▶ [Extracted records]
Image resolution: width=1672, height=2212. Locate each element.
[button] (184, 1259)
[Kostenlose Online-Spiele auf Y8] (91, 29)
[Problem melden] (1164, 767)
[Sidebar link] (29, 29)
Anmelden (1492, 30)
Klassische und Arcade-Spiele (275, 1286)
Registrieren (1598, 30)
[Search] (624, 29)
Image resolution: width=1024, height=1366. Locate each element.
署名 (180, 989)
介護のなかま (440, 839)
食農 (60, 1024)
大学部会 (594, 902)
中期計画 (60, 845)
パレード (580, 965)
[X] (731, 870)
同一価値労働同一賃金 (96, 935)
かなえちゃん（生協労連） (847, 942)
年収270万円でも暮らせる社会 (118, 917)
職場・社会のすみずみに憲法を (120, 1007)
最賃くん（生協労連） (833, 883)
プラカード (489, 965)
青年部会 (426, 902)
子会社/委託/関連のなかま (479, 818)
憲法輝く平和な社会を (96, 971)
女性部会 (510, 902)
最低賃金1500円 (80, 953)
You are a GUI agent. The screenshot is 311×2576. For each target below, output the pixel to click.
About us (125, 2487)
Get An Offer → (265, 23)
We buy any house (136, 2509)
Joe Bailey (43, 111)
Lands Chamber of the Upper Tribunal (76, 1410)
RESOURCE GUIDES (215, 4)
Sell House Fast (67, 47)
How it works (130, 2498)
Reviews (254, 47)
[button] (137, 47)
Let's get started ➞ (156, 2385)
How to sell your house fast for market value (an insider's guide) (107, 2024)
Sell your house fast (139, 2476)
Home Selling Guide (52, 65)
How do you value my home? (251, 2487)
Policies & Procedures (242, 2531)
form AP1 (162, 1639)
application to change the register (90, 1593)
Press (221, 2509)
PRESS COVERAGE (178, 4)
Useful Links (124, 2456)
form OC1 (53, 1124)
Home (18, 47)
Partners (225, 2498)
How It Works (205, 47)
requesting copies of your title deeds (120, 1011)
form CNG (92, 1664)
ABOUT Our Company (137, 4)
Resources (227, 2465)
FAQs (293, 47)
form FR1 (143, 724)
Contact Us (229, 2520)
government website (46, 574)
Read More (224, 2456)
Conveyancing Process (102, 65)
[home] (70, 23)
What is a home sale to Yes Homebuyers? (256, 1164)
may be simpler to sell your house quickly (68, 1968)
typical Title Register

▶ [Task directions] Exactly the lines from the one containing "Policies & Procedures (242, 2531)" through the final line of the records must appear in your reply, and no others.

▶ [Result of this task]
Policies & Procedures (242, 2531)
form AP1 (162, 1639)
application to change the register (90, 1593)
Press (221, 2509)
PRESS COVERAGE (178, 4)
Useful Links (124, 2456)
form OC1 (53, 1124)
Home (18, 47)
Partners (225, 2498)
How It Works (205, 47)
requesting copies of your title deeds (120, 1011)
form CNG (92, 1664)
ABOUT Our Company (137, 4)
Resources (227, 2465)
FAQs (293, 47)
form FR1 (143, 724)
Contact Us (229, 2520)
government website (46, 574)
Read More (224, 2456)
Conveyancing Process (102, 65)
[home] (70, 23)
What is a home sale to Yes Homebuyers? (256, 1164)
may be simpler to sell your house quickly (68, 1968)
typical Title Register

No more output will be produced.